= QUELLENAUSZUG =
>>>>
Goldman-Sachs-Expertin erklärt Deshalb ist aktives Management unverzichtbar

Inflation, steigende Zinsen, Kursrally bei Energie- sowie Rohstoffunternehmen und Abverkauf bei Technologiewerten: Das sind die Themen, die in den vergangenen Wochen und Monaten die Marktteilnehmer beschäftigt haben. Die Event-Branche stand weniger im Fokus – vielleicht aber zu Unrecht. Denn wir sind überzeugt: Mit dem Abklingen der Coronapandemie strömen die Musikfans wieder in die Arenen und Konzerthallen. Daher haben wir bereits vor einiger Zeit in einen europäischen Konzertveranstalter investiert.
Die aktive Suche nach Renditechancen wird in den kommenden Monaten noch wichtiger werden. In den vergangenen mehr als eineinhalb Jahren ließen sich in nahezu allen Anlageklassen kräftige Beta-Renditen erzielen; die Kurse stiegen auf breiter Basis. Das dürfte sich angesichts des herausfordernden Umfelds jedoch ändern: Fast zwei Jahre lang tendierten die Leitzinsen in den Industrieländern nach unten und unterstützten damit höhere Aktienbewertungen. Die lockere Geldpolitik hat zu starken Unternehmensgewinnen und Margen beigetragen.
Inflation und steigende Zinsen schaffen ein neues Marktumfeld

Diese Zeiten sind nun vorbei. Aufgrund des Krieges in der Ukraine, der hohen Inflationsraten und der damit verbundenen geldpolitischen Straffung sind die Aktienmärkte massiv unter Druck geraten. Der globale Industrieländer-Aktienindex MSCI World hat seit Jahresbeginn rund 15 Prozent an Wert verloren, sein Schwellenländerpendant MSCI Emerging Markets gab um 19 Prozent nach. Besonders hart traf der Abverkauf stark wachsende Technologiekonzerne. Der technologielastige US-Index Nasdaq 100 liegt seit Januar mit 21 Prozent im Minus. Der Grund liegt darin, dass Wachstumsunternehmen am empfindlichsten auf steigende Zinserwartungen reagieren. Denn mit ihnen erhöht sich der Abzinsungssatz auf die in der Zukunft erwarteten Cashflows – was ihren Wert in der Gegenwart verringert.
Angesichts der zahlreichen Risikofaktoren könnte das Kapitalmarktumfeld zunächst schwierig bleiben, bevor es zu einer Trendwende kommt. Zwar sind die Aktienbewertungen bereits deutlich gesunken – sollten die Zinsen aber höher steigen als von den Marktteilnehmern erwartet, sind weitere Verluste möglich.
<<<<
= AUFGABENSTELLUNG =
Setzen Sie den Marktkommentar über aktives Management im Anschluss an seinen letzten Satz fort.

= DATENABSCHNITT =
>>>>
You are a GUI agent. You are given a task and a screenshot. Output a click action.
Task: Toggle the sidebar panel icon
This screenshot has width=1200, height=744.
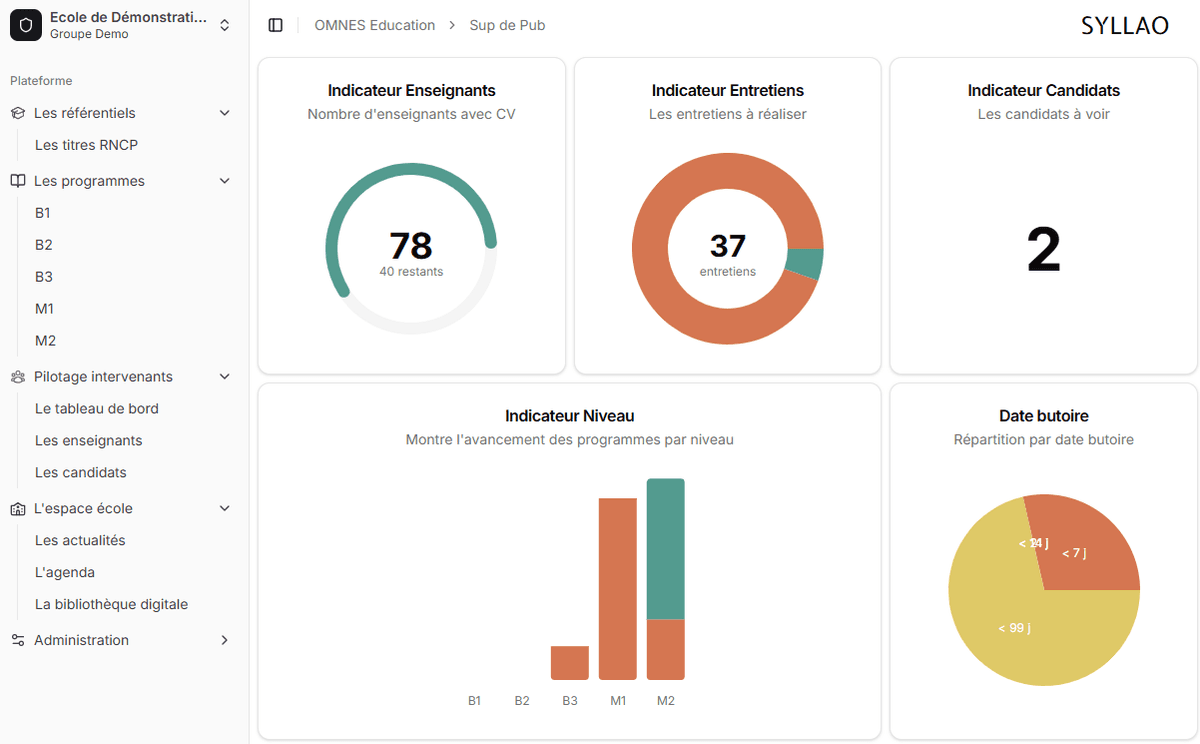[x=276, y=25]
<<<<
= ERGEBNIS =
Wie sollten Anleger in einer solchen Situation handeln? Zunächst gilt: Ruhe bewahren und nicht überstürzt agieren. Denn den richtigen Aus- und Einstiegszeitpunkt zu treffen, ist selbst für professionelle Investoren kaum möglich. Und wenn man ihn nur um wenige Tage verpasst, kann das bereits Rendite kosten. Anleger sollten daher investiert bleiben – und auf Unternehmen setzen, die sich im inflationären Umfeld möglichst gut behaupten sowie langfristig von Zukunftstrends profitieren können. Mit anderen Worten: In die Gewinner der Disruption investieren und die Verlierer meiden.
Damit das gelingt, scheinen uns insbesondere Alpha-Strategien sinnvoll. Diese können Wertpapiere aus einem breiten Spektrum auswählen und sämtliche Sektoren und Regionen weltweit berücksichtigen. Dadurch profitiert das Portfolio gleichzeitig von den Diversifikationsvorteilen eines aktiven Ansatzes. Denn bei nach Marktkapitalisierung gewichteten passiven Indizes sind Anleger aus unserer Sicht übermäßigen Risiken ausgesetzt: Fünf Aktien stellen rund 23 Prozent des Börsenwerts vom US-amerikanischen S&P 500, im MSCI Emerging Markets haben Staatsunternehmen einen Anteil von 18 Prozent und ungefähr ein Drittel der Unternehmen im US-Small-Cap-Universum wirft keinen Gewinn ab.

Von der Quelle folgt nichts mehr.